We opened one new store and closed seven stores during the first half of 2008. We currently
expect to open a total of two new stores, remodel two stores and close a total of 12 to 14 stores
during fiscal year 2008.
We continue to face
considerable liquidity constraints. As of August 2, 2008, we had negative
working capital of $13.2 million and unused borrowing capacity under our revolving credit facility
of $1.7 million, and our shareholders equity had declined to $18.0 million. As of September 6,
2008, the balance on our revolving line of credit was $14.1 million and our unused borrowing
capacity was $0.7 million. During the first quarter of 2008, we obtained net proceeds of $6.7
million from the entry into a $7.5 million three-year subordinated secured term loan and the
issuance of 350,000 shares of common stock. Also, on May, 9, 2008, we amended our subordinated
secured term loan to reduce the financial covenant for minimum adjusted EBITDA for the first
quarter of 2008 and to defer principal payments until September 1, 2008 for which we issued an
additional 50,000 shares of common stock as consideration for the amendment.

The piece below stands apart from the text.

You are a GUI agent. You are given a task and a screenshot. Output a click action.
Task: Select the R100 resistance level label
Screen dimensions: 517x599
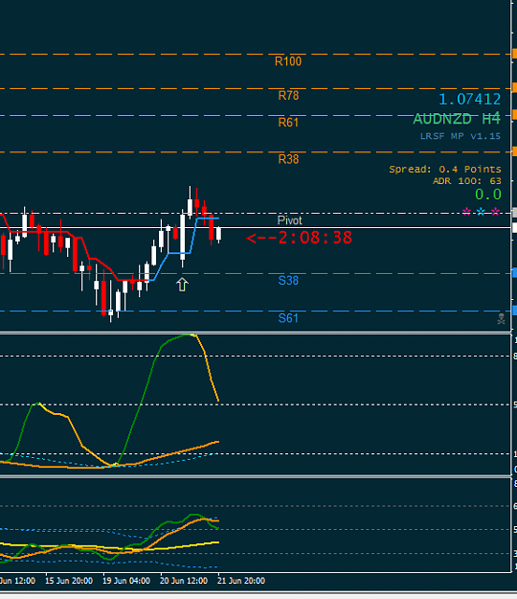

Our business plan for fiscal year 2008 continues to be based on moderate increases in
comparable store sales through the remainder of the year, improved gross margins, and expense
reductions. We have adjusted our business plan in light of year-to-date sales and our current
liquidity position and have taken actions we consider necessary to maintain adequate liquidity and
meet the financial covenants under our debt agreements. Although we believe our business plan is
achievable, in light of past sales results and the current state of the economy, there is a
reasonable possibility that we may not be able to comply with the quarterly minimum adjusted EBITDA
covenants. As a result, our long-term debt obligations are classified as current liabilities. If
we are unable to comply with our financial covenants or otherwise maintain adequate liquidity it
could be necessary for us to obtain one or more amendments or waivers from our lenders, obtain
additional sources of liquidity, or make further cost cuts to fund operations. However, there is
no assurance that we could accomplish these steps. Our Annual Report on Form 10-K provides
additional detail about the risks of our liquidity situation and our ability to comply with our
financial covenants. See also Liquidity and Capital Resources below.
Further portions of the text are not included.